The user can choose to submit Spark applications either in local mode or in cluster mode, depending of the size of the dataset.

Local deployment

In the case of smaller/sampled datasets it is convenient to run Spark applications in local mode, that is using only the resources allocated to the JupyterLab app. To connect to the local Spark instance, the SparkContext should be defined as in the following example:

from pyspark.conf import SparkConf
from pyspark.sql import SparkSession

conf = SparkConf().setAll(
    [
        ("spark.master", "local[16]"),
        ("spark.eventLog.enabled", True),
        ("spark.eventLog.dir", "/work/spark_logs"),
        ("spark.history.fs.logDirectory", "/work/spark_logs"),
    ]
)

spark = SparkSession.builder.config(conf=conf).getOrCreate()
sc = spark.sparkContext

where it is assumed that the selected machine type has at least 16 cores.

In this mode the applications can be monitored using the SparkMonitor extension of JupyterLab, which is available in the app and accessible from the menu on the top. By default, the Spark UI connects to port 4040.

Cluster deployment

Spark applications which require distributed computational resources can be submitted directly to a Spark standalone cluster, which allows to distribute data processing tasks across multiple nodes. In this case, the JupyterLab app should be connected to a Spark cluster instance using the optional parameter Connect to other jobs, as shown in the following example:

drawing

where the Job entry is used to select the job ID of the Spark Cluster instance, created in advance. Besides, the Hostname parameter is employed to assign the URL of the master node to the SparkContext, created in the JupyterLab app.
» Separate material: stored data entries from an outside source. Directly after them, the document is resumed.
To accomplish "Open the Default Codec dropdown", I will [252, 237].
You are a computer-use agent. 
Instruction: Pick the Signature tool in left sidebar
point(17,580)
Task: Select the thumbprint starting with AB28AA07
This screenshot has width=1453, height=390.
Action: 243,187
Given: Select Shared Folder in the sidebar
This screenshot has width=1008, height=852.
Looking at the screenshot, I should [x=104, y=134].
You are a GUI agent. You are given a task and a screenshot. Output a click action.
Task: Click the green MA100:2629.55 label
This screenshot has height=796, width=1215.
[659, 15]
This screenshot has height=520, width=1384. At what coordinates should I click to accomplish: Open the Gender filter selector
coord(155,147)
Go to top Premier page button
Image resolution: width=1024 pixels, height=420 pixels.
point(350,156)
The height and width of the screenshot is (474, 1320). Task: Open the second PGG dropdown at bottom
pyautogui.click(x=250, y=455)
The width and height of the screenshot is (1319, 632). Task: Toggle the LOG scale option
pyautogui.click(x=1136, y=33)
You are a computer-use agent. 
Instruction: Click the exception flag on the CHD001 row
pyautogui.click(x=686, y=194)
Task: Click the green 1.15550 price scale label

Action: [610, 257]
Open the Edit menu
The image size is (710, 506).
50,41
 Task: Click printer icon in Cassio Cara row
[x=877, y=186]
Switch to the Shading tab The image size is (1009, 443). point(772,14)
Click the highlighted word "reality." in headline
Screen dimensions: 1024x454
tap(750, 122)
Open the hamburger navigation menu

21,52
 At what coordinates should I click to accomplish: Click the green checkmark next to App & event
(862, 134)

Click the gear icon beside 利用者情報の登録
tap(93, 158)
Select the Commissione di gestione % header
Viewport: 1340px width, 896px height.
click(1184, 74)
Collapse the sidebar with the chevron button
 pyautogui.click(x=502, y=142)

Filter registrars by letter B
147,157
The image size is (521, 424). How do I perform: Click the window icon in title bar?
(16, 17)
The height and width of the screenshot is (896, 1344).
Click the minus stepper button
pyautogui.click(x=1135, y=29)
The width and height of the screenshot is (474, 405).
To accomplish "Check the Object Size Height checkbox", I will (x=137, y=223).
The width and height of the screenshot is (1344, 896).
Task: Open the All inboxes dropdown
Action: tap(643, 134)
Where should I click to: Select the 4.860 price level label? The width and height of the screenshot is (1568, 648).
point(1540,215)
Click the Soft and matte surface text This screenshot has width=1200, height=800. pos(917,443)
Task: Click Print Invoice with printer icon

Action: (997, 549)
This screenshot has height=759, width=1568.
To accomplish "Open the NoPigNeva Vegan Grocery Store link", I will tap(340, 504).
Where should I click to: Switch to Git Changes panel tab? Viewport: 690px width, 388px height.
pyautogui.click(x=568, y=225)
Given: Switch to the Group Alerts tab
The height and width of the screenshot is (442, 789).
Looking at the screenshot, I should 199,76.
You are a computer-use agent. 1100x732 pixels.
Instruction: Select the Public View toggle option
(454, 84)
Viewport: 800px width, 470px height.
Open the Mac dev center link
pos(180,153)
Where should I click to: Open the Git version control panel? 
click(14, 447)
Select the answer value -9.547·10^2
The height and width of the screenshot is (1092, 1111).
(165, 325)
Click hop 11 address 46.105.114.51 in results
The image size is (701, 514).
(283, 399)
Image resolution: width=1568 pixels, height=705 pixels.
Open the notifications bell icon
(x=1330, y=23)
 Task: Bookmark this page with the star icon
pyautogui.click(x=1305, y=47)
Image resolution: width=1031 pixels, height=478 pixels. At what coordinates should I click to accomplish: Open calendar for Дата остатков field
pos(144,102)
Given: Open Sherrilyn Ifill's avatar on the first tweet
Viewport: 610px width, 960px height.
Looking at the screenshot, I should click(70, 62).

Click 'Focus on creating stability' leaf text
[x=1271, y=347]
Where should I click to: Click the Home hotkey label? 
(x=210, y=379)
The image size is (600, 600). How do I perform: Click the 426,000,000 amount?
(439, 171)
The default port on the master node is 7077.

An example of a Spark application deployed on a standalone cluster is shown in the code snippet below.

from pyspark.conf import SparkConf
from pyspark.sql import SparkSession

from random import random
from operator import add

MASTER_HOST = "spark://my-cluster:7077"

NODES = 3
CLUSTER_CORES_MAX = 63 * NODES  # set cluster total number of cores
CLUSTER_MEMORY_MAX = 371 * NODES  # set cluster total memory in GB

EXECUTOR_CORES = 21  # set cores per executor on worker node
EXECUTOR_MEMORY = int(
    371 / (63 / EXECUTOR_CORES) * 0.5
)  # set executor memory in GB on each worker node

conf = SparkConf().setAll(
    [
        ("spark.master", MASTER_HOST),
        ("spark.cores.max", CLUSTER_CORES_MAX),
        ("spark.executor.cores", EXECUTOR_CORES),
        ("spark.executor.memory", str(EXECUTOR_MEMORY) + "g"),
        ("spark.eventLog.enabled", True),
        ("spark.eventLog.dir", "/work/spark_logs"),
        ("spark.history.fs.logDirectory", "/work/spark_logs"),
        ("spark.deploy.mode", "cluster"),
    ]
)

## check executor memory, taking into accout 10% of memory overhead (minimum 384 MiB)
CHECK = (CLUSTER_CORES_MAX / EXECUTOR_CORES) * (
    EXECUTOR_MEMORY + max(EXECUTOR_MEMORY * 0.10, 0.403)
)

assert (
    int(CHECK) <= CLUSTER_MEMORY_MAX
), "Executor memory larger than cluster total memory!"

spark = SparkSession.builder.config(conf=conf).appName("PI Calc").getOrCreate()
sc = spark.sparkContext

partitions = 100000
n = 100000 * partitions

def f(_):
    x = random()
    y = random()
    return 1 if x ** 2 + y ** 2 <= 1 else 0

count = spark.sparkContext.parallelize(range(1, n + 1), partitions).map(f).reduce(add)

print("Pi is roughly %f" % (4.0 * count / n))

sc.stop()

After submitting the application to the cluster, the Spark UI looks like in the following figure.

drawing

In this example the cluster architecture consists of 3 worker nodes.